Fig. 8. Correlation between ozone temperature and other indicators.

The photochemical reaction generating O₃ has higher intensity when temperature is high and the solar radiation is strong (Jacob and Winner, 2009), which leads to an increase in O₃ concentration and a decrease in the concentration of CO, NO₂, and other precursors. When temperature is low and solar radiation is weak, the photochemical reaction is weakened, leading to the accumulation of the concentration of CO, NO₂, and other precursors (Fig. 9). This shows that temperature is an important factor affecting O₃ concentration in Baicheng. O₃ concentrations are also affected by wind diffusion and humidity interference.
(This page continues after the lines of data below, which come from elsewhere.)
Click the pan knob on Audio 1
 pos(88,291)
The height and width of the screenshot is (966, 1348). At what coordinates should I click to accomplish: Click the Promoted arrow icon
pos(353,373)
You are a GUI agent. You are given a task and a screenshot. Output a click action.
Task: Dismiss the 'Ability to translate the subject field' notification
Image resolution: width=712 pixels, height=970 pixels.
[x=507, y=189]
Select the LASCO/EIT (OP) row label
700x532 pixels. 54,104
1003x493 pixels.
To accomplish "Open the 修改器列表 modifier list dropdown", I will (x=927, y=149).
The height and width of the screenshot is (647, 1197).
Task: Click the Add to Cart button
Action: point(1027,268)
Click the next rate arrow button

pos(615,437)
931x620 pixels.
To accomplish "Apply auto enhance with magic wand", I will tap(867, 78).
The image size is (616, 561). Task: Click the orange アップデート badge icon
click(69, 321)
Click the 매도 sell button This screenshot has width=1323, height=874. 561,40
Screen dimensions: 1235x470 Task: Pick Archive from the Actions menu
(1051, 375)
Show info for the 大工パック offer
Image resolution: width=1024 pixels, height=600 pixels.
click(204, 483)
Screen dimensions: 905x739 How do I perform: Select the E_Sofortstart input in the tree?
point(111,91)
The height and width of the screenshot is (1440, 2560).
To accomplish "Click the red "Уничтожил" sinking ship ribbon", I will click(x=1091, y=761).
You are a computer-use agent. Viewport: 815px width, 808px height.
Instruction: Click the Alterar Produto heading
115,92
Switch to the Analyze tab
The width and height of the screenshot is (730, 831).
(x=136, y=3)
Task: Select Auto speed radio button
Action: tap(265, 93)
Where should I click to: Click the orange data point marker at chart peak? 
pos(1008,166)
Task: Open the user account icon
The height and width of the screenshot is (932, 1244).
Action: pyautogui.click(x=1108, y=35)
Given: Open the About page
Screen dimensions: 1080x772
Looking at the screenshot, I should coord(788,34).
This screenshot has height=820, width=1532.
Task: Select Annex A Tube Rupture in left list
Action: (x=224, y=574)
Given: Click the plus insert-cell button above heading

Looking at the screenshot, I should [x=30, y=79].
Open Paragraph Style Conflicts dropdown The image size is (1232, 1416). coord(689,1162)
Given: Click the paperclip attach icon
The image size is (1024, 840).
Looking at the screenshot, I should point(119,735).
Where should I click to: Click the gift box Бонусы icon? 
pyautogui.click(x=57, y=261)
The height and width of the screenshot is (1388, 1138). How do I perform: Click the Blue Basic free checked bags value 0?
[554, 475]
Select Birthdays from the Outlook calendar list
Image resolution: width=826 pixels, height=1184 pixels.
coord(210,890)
Wind speed has a diffusion and transport effect on O₃ (Bloomfield et al., 1996). The prevailing wind direction in Baicheng is west, which may bring particulate matter there that leads to the increase of O₃ concentration. Higher humidity facilitates the dry deposition of O₃, and may however improve the uptake of O₃ in plants (Chen et al., 2019; Clifton et al., 2020).

Fig. 9. Monthly variation values of O₃ with NO, NO₂, and NOx.

3.3.2. Relationship with other species

Based on the above, we analyzed the correlation between ozone and local pollutants. In the case of significant significance, we obtained a negative correlation between O₃ concentrations and concentrations of SO₂, NO, NO₂, and CO. Figure 7 shows that O₃ concentration decreased with the increase of NO_x, NO, and NO₂ concentration. A negative correlation with NOx is a result of ozone titration. In the NOx cycle, NO and NO₂ act together on O₃ concentration (Mukherjee et al., 2018). For SO₂, it had a positive correlation with NO and NO₂, so the negative correlation between O₃ and SO₂ is probably because SO₂ is emitted from the same (or nearby) sources as NOx. O₃ had no significant correlation with PM_2.5 and PM₁₀.

4. Conclusion

The daily and monthly mean values of O₃ concentration in Baicheng are both single-peak patterns. The daily high O₃ concentration appeared in the time period between 13:00 and 16:00, decreasing between 16:00 and 07:00 the next day, reaching the lowest value between 5:00 and 7:00 in the morning. The minimal value of O₃ was 17 μg/m³, the maximal value was 213 μg/m³, and the average value was 83 μg/m³ during the three years. The number of days in which O₃-8 h exceeded 100 μg/m³ in 2018 is the highest year of 134 days. The O₃-8 h-90 value increased in the order of 124, 119, 123, 134, and 119 μg/m³ between 2015 and 2019, with a total of 35 days exceeding the standard in five years.

The high O₃ concentration in Baicheng generally appeared from May to July, while it advanced to March in 2018 and 2019. Seasonal variation in the graph showed that O₃ concentration basically follows the rule of summer > spring > autumn > winter at the peak of 2015 and 2017. Beginning in 2018, the valley was spring > summer > winter > autumn. Overall O₃ concentration was spring > summer > winter > autumn. The abnormal situation in 2018 was related to the O₃ precursor and other meteorological factors. In addition, we found O₃ had negative correlation with SO₂, NO, NO₂, CO, and relative humidity, and positive correlation with, temperature, and wind speed in 2018, among which temperature had the strongest correlation. This result differs from those of previous research, and it may have been affected by various factors. This provides a basis for future research.

Disclosure statement

No potential conflict of interest was reported by the authors.

Notes

1 SPSS is a general term for a series of software products and related services for statistical analysis operations, data mining, predictive analysis and decision support tasks launched by IBM. It is the world's leading statistical analysis and data mining tool, and one of the most widely used professional statistical and data modeling software.

2 Surfer is a software developed by American Golden Software company to draw 3D images. It can produce base maps, data point bit maps, classified data maps, contour maps, wire frames, topographic maps, trend maps, vector diagrams, and 3D surface maps.